Any images in the records should be skipped; transcribe the rest exactly.

### Provided records
------------
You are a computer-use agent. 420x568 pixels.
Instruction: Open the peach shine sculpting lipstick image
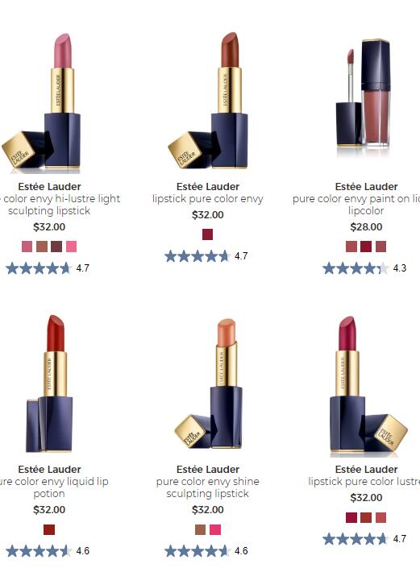pyautogui.click(x=208, y=384)
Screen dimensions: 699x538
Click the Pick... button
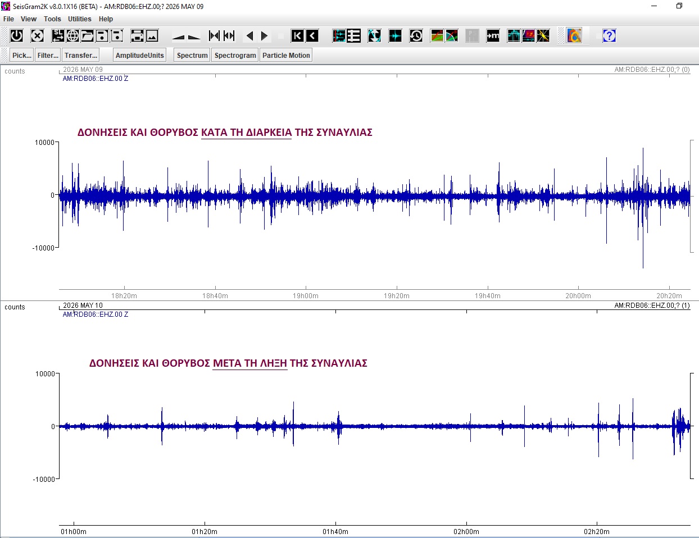click(22, 55)
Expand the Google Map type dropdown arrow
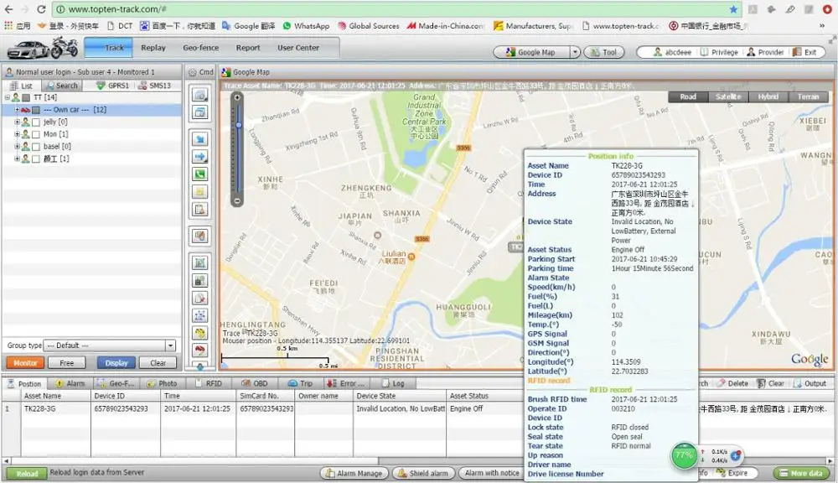Image resolution: width=838 pixels, height=483 pixels. tap(575, 52)
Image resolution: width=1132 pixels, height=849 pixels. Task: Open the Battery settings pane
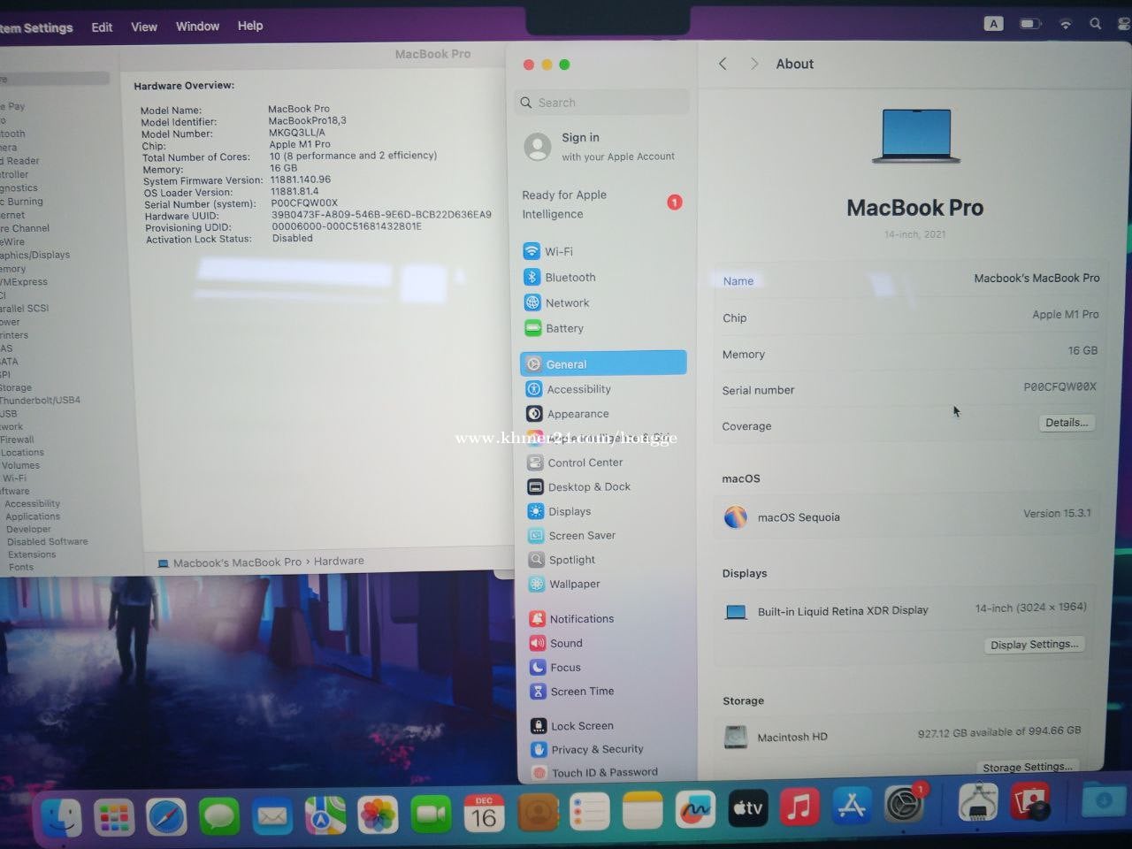coord(564,329)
------------
### Solution to this exercise
You are a computer-use agent. 420x568 pixels.
Instruction: Open the peach shine sculpting lipstick image
pyautogui.click(x=208, y=384)
Screen dimensions: 699x538
Click the Pick... button
click(22, 55)
Expand the Google Map type dropdown arrow
Image resolution: width=838 pixels, height=483 pixels. tap(575, 52)
Image resolution: width=1132 pixels, height=849 pixels. Task: Open the Battery settings pane
coord(564,329)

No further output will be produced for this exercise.